Processing of Personal Data
General processing of personal data of natural persons in Romania should fully observe the requirements provided within GDPR, which are entirely applicable.
As indicated, Law No 190/2018 provides for special requirements, stricter than the GDPR rules, with respect to specific categories of personal data. In this regard, one of the categories covered by Law No 190/2018 consists of genetic and biometric data and data concerning health in the sense that the national normative acts expressly states that processing of genetic and biometric data as well, as data concerning health for the purpose of performing an automated decision-making process or for creation of profiling, is only permitted based on an explicit consent or in consideration of an express legal ground and only when corresponding protection measures have been implemented.
The monitoring of employees through means of electronic communications (including through their use of company computers) entails a set of implications and restrictions from the perspective of the processing of personal data, aspects which benefit from a set of specific regulations at the level of Romanian law. Moreover, since electronic communications made inside company headquarters may be included in the notion of “private life” and “correspondence” within the meaning of Article 8 paragraph 1 of the European Convention on Human Rights, monitoring and limiting employee use of computer resources is further limited from the perspective of this fundamental right to respect for the employee’s private life and communications.

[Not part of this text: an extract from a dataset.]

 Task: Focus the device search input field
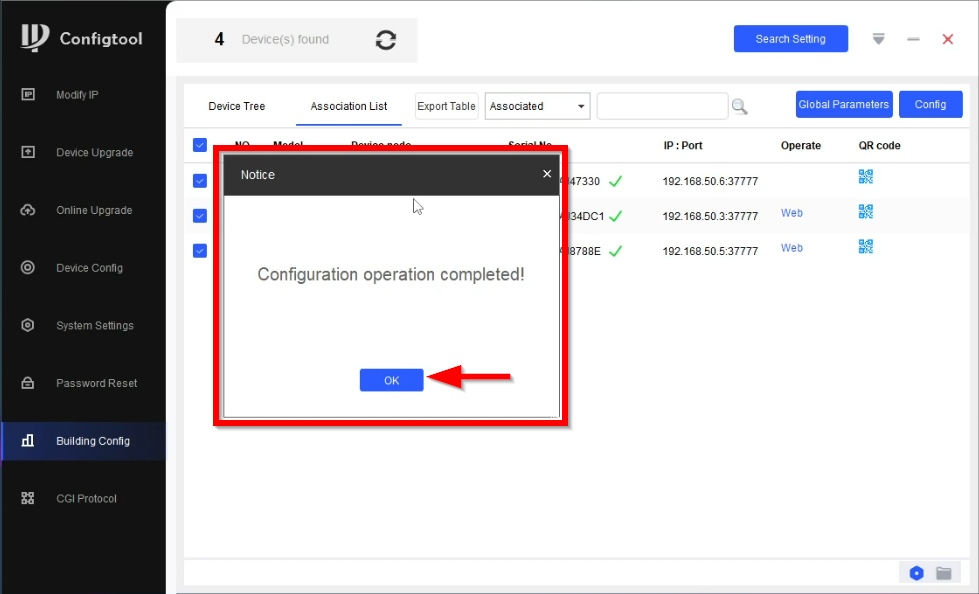tap(662, 106)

Firstly, in addition to the general principles set out by the GDPR, Law No 190/2018 (Article 5) provides that processing the data of employees by using monitoring systems through electronic means of communications and/or video surveillance at work, in view of fulfilling the legitimate interests of the employer is allowed only under certain strict conditions. These conditions are expressly set by law and are the following:
According to the Guidelines – Q&A Regarding the application of the Regulation (EU) 2016/679 – published on the website of the National Supervisory Authority for Personal Data Processing (RO Data Protection Authority), the Romanian authority states that the above aspects, and thus the fulfilment of these conditions, must be documented in thoroughly substantiated records held by the employer, from which the prevalence of the employer’s legitimate interest over the interests and rights of the employees must result in order for such monitoring to be considered allowed.
Both for the notion of legitimate interest and for guidelines regarding data processing at work, the RO Data Protection Authority may scrutinise, when assessing the adequacy of certain instances of this type of processing of employee data, such documents as Opinion 06/2014 on the notion of legitimate interests of the data controller or, in the context of new technologies, Opinion 2/2017 on data processing at work of Article 29 Working Party.
In addition to the above restrictions, Decision No 174/2018 provides that for large-scale data processing of employees through automated means of monitoring and/or the systematic recording of behaviour, a data protection impact assessment must be carried out before such processing takes place.
While the Romanian Labor Code (Law No 53/2003 on the Labor Code) contains general provisions regarding the employer’s right to exercise managerial control over the employee’s activities and thus also monitor the latter’s work activity, the employer is bound also to respect the employee’s rights (including the fundamental right to private life and correspondence). In this sense, the monitoring of employee use of computer resources should be performed for legitimate and lawful reasons, in a transparent, proportional and necessary manner.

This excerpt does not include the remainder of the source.